PhD Programme: Bioinformatics
Research group: MIL@b – Metabolomics Interdisciplinary Laboratory
Supervisor: Óscar Yanes Torrado 


Bio

Muhammad Faizan Khan, from Pakistan, has done a BS in Software Engineering from Comsats University Attock. After that, he got a job at Aviation Design Institute (AvDI) in Pakistan, as a design engineer working on different machine learning projects. Then he was selected as a Graduate Assistant at the Ghulam Ishaq Khan Institute of Engineering Sciences and Technology (GIKI). He also has a Master's in Computer Science from GIKI. His thesis title was "Fixed-Point optimization of fully convolutional networks". His master's thesis is also under review in the journal "IEEE Transactions on Pattern Analysis and Machine Intelligence" (Impact factor 16.9). After his master's, he got a job at Pakistan National Radio & Telecommunication Corporation as a Team Lead in the Artificial intelligence LAB.

Project: A deep learning approach for identifying metabolites by mass spectrometry-based metabolomics

The project is frontier science and will overcome one of the main existing barriers in the field of metabolomics: the structural identification of metabolites and the characterization of complete metabolomes. The identification of metabolites in eukaryotic and prokaryotic (e.g., microbiota) organisms, and environmental samples is the next frontier in metabolomics research. Similar to the impact of protein search algorithms for the progress of proteomics in the 90s, the approach proposed in this project will lay the basis for characterizing large numbers of metabolites lacking annotated tandem MS spectra or without molecular structures listed in chemical databases, filling the gap that has prevented metabolomics from evolving as fast as the other omic sciences. The identification of metabolites from mass spectrometry data requires annotation from MS1 and MS2 data, including reduction of redundant signals in MS1 (mostly due to in-source phenomena such as cation adduction) and matching observed MSn (n ≥ 2) spectra to experimental spectra available in curated databases (e.g.
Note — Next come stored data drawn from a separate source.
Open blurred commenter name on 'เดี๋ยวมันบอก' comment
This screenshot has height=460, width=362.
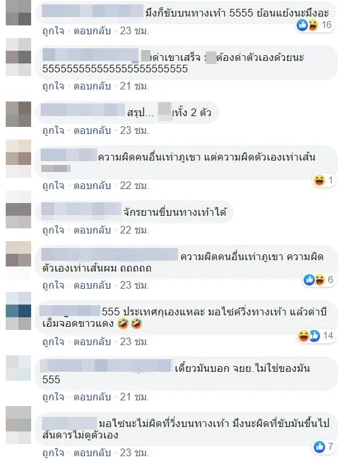(106, 365)
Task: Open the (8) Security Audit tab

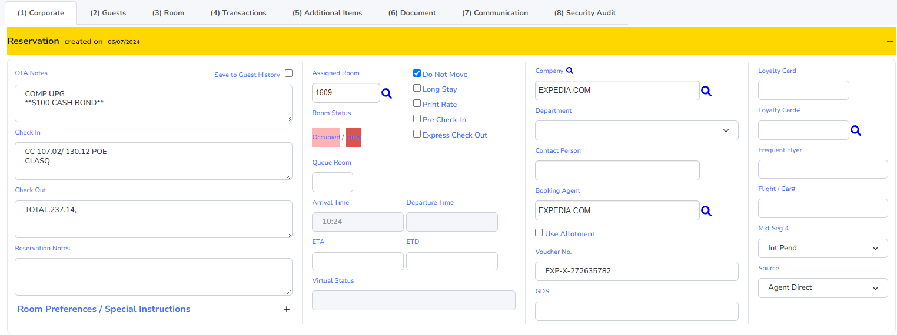Action: [585, 13]
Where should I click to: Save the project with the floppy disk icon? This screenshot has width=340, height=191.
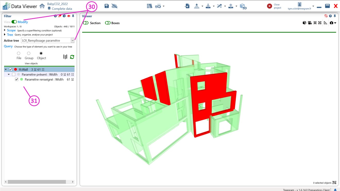tap(107, 6)
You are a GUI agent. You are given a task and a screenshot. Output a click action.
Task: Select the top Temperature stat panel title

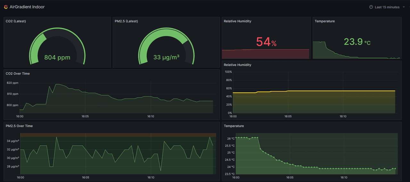(x=324, y=21)
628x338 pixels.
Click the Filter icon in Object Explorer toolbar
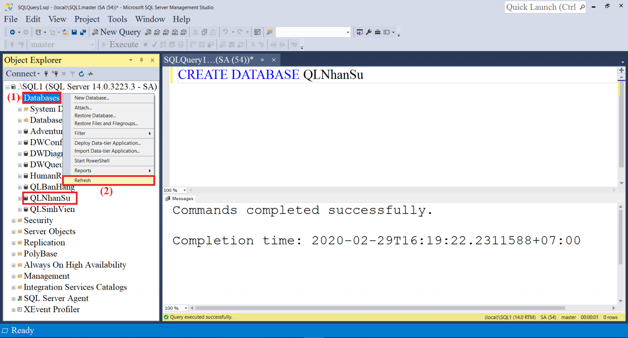(73, 74)
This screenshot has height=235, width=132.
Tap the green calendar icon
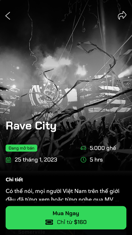point(9,160)
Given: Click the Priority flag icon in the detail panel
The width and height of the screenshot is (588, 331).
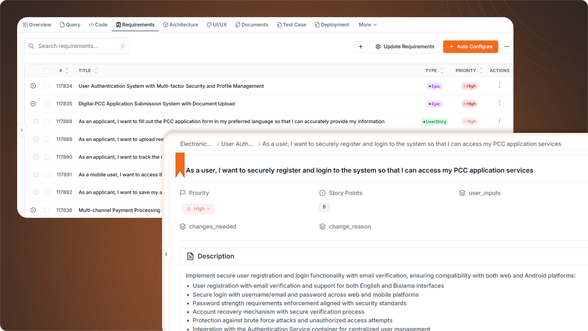Looking at the screenshot, I should pos(182,193).
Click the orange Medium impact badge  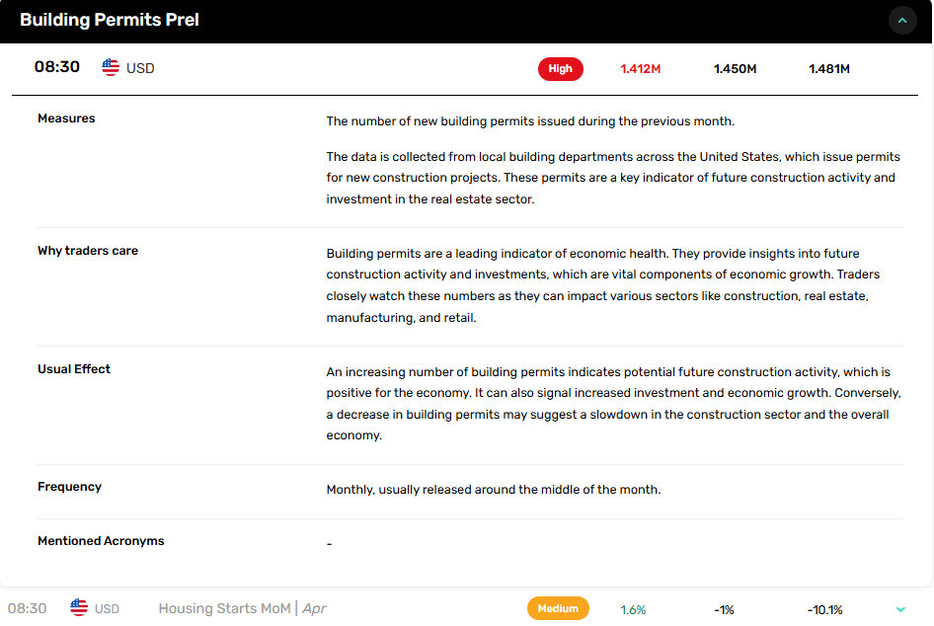coord(558,608)
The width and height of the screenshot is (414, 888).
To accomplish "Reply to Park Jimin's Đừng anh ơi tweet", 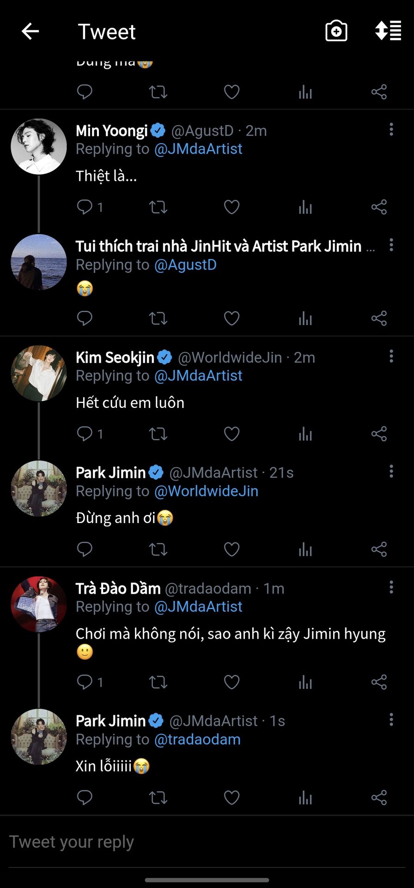I will coord(85,549).
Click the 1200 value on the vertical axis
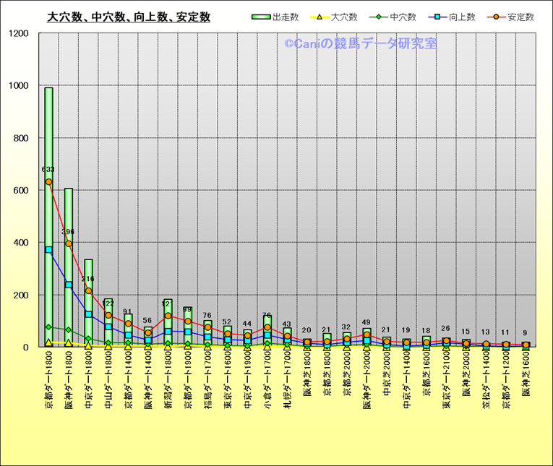 pos(20,34)
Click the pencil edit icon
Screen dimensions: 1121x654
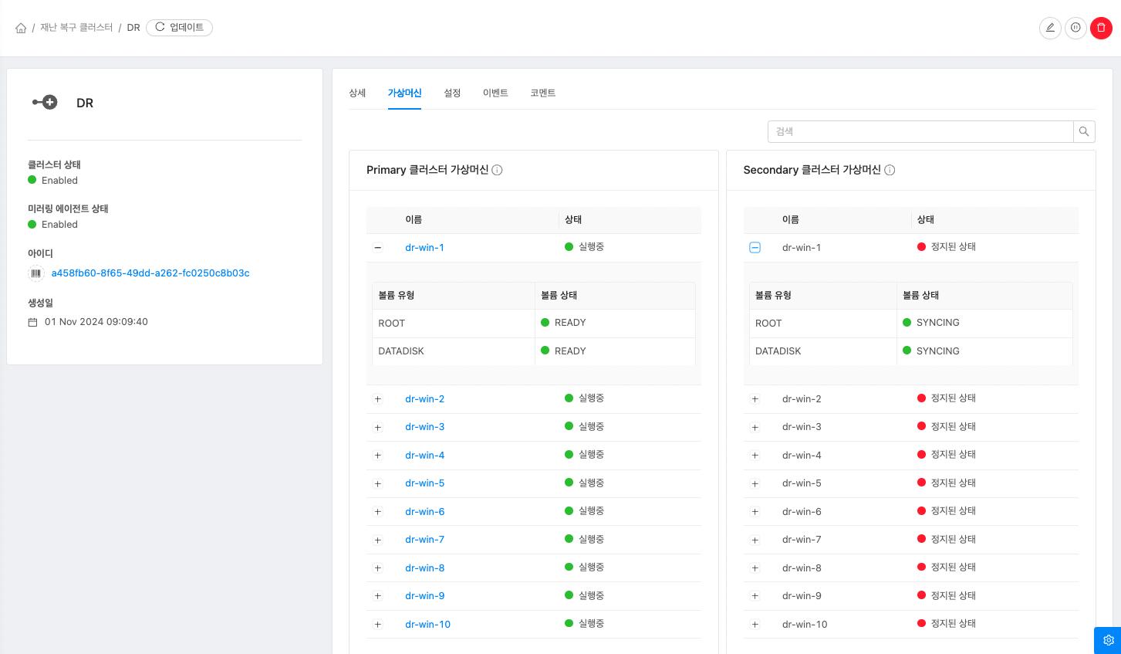(1050, 28)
HMDB, NIST) in MS2. However, a complication of this strategy is the poor coverage of primary and secondary metabolites (i.e., natural products) that may be detected from biological and environmental samples in terms of experimental spectra. For example, about 10% of known small molecules in compound-centric databases (e.g. METLIN and HMDB) have experimental spectral data from pure standards, although these databases currently contain >900,000 compounds (HMDB) and >110,000 compounds (METLIN). In addition, many metabolites are unknown so they are extremely difficult to characterize by the fact that both chemical structures of metabolites and annotated tandem MS spectra are unknown. This project aims to develop the first integrated computational workflow for non-targeted mass spectrometry-based metabolomics, including the annotation of MS1 and MS2 (or MSn) data. The MS1 approach will use the methodology described in patent P202030061, which will be coupled to a deep learning approach for MS2 annotation. The deep learning approach will be based on using separate variational autoencoders for representing MS/MS spectral data and for representing the chemical structure of known metabolites. The integrated workflow will be made publicly available for the wider scientific community to utilize in the form of user-friendly software.

Outreach activities

  • Science Week 2021, Escola Internacional del Camp: “Mass spectrometry”. 
  • European Researchers' Night 2022: "Nanotecnologia per a les teràpies contra el càncer guiades per imatges".